İhtiyar : “Kalktık… Lakin, ellere yaradı…”
Padişah gülmüş: “Bir kaz göndersem yolar mısın?”
İhtiyar : “Hem de ciyaklatmadan…”
Padişahla başvezir adamın yanından ayrılıp yola koyulmuşlar.
Padişah başvezire dönmüş: “Ne konuştuğumuzu anladın mı?”
Başvezir : “Hayır padişahım…” demiş.
Padişah sinirlenmiş: “Bu akşama kadar ne konuştuğumuzu anlamazsan kelleni alırım.” demiş.
Korkuya kapılan başvezir, padişahı saraya bıraktıktan sonra telaşla dere kenarına dönmüş. Bakmış adam hala orada çalışıyor.
Başvezir ihtiyara : “Ne konuştunuz siz padişahla…” demiş.
Adam, başveziri şöyle bir süzmüş: “Kusura bakma. Bedava söyleyemem. Ver bir yüz altın söyleyeyim.” demiş.
Kellesinden korkan Başvezir, yüz altını hemen vermiş ve “Sen padişahı, serdar-ı cihan, diye selamladın. Nereden anladın padişah olduğunu.” diye sormuş.

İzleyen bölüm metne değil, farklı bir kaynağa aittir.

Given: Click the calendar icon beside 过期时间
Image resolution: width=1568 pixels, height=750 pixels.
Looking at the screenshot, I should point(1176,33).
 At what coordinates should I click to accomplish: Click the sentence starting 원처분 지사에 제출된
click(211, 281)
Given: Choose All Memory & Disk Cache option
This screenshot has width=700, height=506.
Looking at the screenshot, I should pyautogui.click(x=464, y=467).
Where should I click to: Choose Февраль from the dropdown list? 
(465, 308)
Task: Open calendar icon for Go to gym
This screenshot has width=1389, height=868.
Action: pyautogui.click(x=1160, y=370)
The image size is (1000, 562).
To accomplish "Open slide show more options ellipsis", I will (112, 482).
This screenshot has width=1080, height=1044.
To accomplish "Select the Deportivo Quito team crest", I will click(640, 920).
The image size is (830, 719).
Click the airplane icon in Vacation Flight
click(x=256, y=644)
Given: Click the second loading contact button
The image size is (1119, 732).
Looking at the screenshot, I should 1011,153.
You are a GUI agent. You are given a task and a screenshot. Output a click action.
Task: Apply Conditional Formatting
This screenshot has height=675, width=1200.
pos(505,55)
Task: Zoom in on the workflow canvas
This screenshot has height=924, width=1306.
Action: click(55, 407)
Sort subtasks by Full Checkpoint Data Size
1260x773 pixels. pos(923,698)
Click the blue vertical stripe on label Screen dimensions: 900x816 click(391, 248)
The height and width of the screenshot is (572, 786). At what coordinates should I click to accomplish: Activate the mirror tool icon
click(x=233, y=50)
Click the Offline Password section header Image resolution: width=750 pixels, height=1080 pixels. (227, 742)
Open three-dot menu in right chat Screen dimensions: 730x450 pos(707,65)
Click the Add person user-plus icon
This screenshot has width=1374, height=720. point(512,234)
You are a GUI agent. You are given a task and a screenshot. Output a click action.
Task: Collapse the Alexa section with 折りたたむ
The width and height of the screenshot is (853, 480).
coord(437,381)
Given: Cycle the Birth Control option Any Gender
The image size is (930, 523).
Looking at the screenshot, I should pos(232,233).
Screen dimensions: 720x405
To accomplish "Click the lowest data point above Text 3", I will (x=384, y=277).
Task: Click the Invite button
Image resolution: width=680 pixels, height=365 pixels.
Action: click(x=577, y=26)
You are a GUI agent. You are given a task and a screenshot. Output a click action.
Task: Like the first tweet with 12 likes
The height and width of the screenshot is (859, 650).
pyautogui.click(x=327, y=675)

İhtiyar : “Ben dericiyim. Onun sırtındaki kürkü padişahtan başkası giyemezdi.” demiş.
Vezir kafasını kaşımış ve “Peki, altılara altı katmayınca, otuz ikiye yetmiyor ne demek?…”
İhtiyar adam, bu soruya cevap vermek için de bir yüz altın daha almış ve “Padişah, altı aylık yaz döneminde çalışmadın mı ki, kış günü çalışıyorsun, diye sordu. Ben de, yalnızca altı Ay yaz değil, altı ay da kış çalışmazsak, yemek bulamıyoruz dedim.”
Vezir bir soru daha sormuş… “Geceleri kalkmadın mı ne demek?”
Adam bir yüz altın daha almış ve “Çocukların yok mu diye sordu… Var, ama hepsi kız. Evlendiler, başkasına yaradılar, dedim…”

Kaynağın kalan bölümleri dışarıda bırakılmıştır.